The DESTE Foundation is pleased to present The Mad and the Lonely, an exhibition of works by George Condo. The show will be on view at DESTE’s Project Space, a former Slaughterhouse on the island of Hydra, between June 18th and October 31st, 2024.
The Mad and the Lonely will feature a number of small-scale paintings and sculptures selected from the artist’s long-standing career. Following in the tradition of portraiture, the works in the exhibition offer depictions of the disparate souls in life, who have been rejected by society and who linger between states of madness and loneliness.
Victims of their own internal circumstances, these characters are rendered in the abstracted, often eerie but, at the same time, humanoid-like manner that is distinctive of George Condo’s idiosyncratic style.
While exploring the art of the past, from the Renaissance and the Baroque, to Cubism, Surrealism, and Pop Art, Condo creates his own visual language by breaking from the formality of traditional portrait painting and the vocabulary of Modernism and abstraction. At first sight, works such as Woman with Bear (1997) seem to be borrowing from the principles of Cubism, by which subjects are broken down and depicted from multiple perspectives at once. In fact, however, the distorted figures in such works are composed of an array of simultaneous emotional states and are brought to life through what the artist himself refers to as “Psychological Cubism”. Contrasting states of emotions such as joy and agony are similarly concurrently revealed in sculptures aptly titled Lunatic (2009) and Renegade (2009), as well as in portraits like Don Rodrigo (2010) and The Jester (2019), which seem to allude to Velázquez and Rembrandt and where deformed, grotesque figures with exaggerated features take center-stage, blurring the line between figuration and abstraction.
While Condo’s cast of characters are all fictional, figments of his own imagination, they embody the social uncertainties, the psychological realities, and the anguish that are characteristic of our time and age. By reflecting upon the volatility of human emotions and the precarious nature of our mental states, Condo offers a psychological investigation of human nature and an empathetic critique of modern life. While exploring the complexity and vast emotional spectrum of the human psyche, his portraits become mirrors of our era. In this special installation of works, Condo has combined the ancient element of polychromatic Greek painting in a new and unseen method. He has taken the idea of minimalistic sculpture and combined it with the shocking, unthinkable presence of these haunting portraits. It will be a new presentation of his work especially made for the DESTE Foundation. One will have to see it to believe it as the exhibition will focus not only on ancient principles such as multicolored walls in the animal cages but also wild animal-like sculptures and paintings hanging within them.

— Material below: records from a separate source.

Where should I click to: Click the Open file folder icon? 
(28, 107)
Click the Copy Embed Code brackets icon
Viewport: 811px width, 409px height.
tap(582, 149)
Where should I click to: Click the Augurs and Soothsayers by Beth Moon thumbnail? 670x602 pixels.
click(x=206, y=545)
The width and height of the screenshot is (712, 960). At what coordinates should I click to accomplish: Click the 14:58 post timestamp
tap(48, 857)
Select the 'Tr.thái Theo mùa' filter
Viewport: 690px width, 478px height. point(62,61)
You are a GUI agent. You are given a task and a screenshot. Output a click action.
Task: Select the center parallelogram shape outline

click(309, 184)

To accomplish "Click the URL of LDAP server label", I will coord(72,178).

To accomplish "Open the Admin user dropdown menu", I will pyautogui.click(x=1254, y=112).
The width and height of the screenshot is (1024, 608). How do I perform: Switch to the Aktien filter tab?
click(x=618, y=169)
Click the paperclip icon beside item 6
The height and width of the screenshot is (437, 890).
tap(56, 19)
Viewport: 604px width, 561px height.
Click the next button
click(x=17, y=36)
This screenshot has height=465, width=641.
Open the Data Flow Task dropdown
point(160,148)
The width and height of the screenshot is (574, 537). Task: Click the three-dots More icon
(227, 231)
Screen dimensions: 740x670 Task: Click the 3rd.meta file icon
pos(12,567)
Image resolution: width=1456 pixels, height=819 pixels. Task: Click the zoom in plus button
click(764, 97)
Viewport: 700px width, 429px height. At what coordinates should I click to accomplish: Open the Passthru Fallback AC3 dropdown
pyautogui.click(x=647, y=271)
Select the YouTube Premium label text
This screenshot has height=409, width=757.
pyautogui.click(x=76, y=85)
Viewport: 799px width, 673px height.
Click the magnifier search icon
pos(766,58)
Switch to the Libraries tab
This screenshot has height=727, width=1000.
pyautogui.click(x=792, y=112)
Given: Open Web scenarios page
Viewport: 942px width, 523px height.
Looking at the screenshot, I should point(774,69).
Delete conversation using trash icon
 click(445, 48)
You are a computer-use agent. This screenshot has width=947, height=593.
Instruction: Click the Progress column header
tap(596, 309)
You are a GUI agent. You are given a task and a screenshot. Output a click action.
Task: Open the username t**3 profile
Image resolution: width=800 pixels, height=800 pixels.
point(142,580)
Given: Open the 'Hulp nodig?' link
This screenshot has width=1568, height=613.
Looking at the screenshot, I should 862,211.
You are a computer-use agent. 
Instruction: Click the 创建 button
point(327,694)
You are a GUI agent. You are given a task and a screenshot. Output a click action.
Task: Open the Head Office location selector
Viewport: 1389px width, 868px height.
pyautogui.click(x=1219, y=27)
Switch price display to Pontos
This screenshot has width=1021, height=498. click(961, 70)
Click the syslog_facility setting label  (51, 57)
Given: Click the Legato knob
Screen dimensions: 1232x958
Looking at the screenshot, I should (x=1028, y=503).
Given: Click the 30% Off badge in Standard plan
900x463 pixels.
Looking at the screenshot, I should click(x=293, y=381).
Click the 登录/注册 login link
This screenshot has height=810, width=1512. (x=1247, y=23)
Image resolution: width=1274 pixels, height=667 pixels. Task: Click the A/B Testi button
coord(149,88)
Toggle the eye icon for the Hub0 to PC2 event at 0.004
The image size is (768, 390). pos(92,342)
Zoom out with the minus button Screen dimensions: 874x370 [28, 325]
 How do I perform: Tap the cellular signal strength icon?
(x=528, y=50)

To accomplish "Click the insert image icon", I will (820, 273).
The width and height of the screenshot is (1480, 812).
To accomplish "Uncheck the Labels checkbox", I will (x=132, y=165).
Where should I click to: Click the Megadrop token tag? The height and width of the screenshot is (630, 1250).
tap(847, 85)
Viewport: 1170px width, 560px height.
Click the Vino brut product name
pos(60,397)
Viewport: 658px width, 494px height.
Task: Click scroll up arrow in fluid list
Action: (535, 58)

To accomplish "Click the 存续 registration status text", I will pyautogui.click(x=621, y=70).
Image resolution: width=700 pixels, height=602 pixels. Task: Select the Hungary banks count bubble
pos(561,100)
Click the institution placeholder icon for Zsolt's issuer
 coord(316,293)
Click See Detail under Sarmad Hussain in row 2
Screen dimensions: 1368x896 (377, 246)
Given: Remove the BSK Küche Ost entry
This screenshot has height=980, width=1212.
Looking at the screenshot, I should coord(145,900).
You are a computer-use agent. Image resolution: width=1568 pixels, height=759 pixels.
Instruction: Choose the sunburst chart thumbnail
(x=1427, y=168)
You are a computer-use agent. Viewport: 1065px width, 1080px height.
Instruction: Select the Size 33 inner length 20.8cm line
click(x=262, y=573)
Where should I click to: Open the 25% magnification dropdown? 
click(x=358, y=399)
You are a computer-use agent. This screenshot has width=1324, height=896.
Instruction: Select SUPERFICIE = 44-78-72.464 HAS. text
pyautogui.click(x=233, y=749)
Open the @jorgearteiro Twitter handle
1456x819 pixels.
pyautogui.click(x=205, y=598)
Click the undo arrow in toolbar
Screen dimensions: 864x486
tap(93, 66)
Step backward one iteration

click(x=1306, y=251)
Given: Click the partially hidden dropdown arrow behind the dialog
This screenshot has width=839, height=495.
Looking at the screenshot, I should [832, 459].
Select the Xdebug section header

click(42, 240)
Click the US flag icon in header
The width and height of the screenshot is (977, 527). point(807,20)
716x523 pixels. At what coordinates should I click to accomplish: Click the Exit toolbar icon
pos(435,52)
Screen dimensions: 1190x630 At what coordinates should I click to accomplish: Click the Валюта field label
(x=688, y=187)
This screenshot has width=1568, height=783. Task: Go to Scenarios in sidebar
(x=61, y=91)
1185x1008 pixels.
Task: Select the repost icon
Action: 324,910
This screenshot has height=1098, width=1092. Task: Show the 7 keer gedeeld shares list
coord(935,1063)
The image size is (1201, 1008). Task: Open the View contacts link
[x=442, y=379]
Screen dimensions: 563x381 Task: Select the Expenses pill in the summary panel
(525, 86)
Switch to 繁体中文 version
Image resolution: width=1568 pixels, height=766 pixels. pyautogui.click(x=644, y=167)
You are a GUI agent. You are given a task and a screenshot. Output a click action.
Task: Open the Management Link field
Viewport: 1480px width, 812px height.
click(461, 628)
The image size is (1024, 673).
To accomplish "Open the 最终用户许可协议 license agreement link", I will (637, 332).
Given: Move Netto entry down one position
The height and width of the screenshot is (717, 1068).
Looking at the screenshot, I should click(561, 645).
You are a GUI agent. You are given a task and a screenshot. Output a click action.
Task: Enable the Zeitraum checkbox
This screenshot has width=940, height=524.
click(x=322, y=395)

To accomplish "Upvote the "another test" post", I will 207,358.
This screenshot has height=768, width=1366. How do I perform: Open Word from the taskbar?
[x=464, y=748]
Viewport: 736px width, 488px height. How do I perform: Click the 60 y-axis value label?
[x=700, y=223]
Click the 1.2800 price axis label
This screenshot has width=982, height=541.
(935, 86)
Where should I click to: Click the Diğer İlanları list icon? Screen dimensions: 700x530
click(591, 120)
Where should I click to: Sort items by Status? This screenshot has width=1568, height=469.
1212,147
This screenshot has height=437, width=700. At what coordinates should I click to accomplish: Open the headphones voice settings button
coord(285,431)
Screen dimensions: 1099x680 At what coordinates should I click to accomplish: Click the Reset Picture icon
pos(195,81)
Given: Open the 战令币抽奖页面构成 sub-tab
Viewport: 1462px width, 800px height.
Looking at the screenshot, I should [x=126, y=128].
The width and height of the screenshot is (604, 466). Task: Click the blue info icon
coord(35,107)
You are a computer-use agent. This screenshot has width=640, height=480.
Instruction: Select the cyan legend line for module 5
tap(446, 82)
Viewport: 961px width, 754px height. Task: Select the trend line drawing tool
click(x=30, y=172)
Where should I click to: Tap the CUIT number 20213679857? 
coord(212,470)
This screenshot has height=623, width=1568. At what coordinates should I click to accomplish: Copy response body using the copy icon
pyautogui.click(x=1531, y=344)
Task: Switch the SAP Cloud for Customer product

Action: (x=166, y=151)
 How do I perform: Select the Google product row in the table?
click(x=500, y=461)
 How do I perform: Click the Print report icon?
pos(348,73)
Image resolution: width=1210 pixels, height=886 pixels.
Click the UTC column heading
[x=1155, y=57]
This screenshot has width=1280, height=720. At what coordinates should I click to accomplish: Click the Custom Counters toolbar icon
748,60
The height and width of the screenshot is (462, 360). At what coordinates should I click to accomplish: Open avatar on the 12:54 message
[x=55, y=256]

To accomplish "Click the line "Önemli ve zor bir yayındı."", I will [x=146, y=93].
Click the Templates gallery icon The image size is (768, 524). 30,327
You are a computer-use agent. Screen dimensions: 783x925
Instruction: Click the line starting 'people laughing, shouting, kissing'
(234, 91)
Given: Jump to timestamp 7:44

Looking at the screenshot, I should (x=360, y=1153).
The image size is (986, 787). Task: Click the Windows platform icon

By making his pariahs the subject of his exhibition on Hydra and bringing them into the spotlight, Condo manages to glorify and dignify them. Set in the confined, uncanny space of the Slaughterhouse, these constructed minimalist objects with paintings incorporated as part of his conceptual reasoning will make for an intimate show that brings viewers vis-à-vis Condo’s fragmented characters and forces them to confront the frenziness and the realities of the present while engaging in a dialectic experience. As a backdrop to The Mad and the Lonely, Hydra complements Condo’s works in all its contradictions. A mythical island that harmoniously combines elements of both ancient and modern times, it echoes the paradoxes that simultaneously abound in Condo’s work—beauty and the grotesque, humor and drama, comedy and tragedy, delight and horror, joy and despair, all find their way into Condo’s work and coexist in symphony.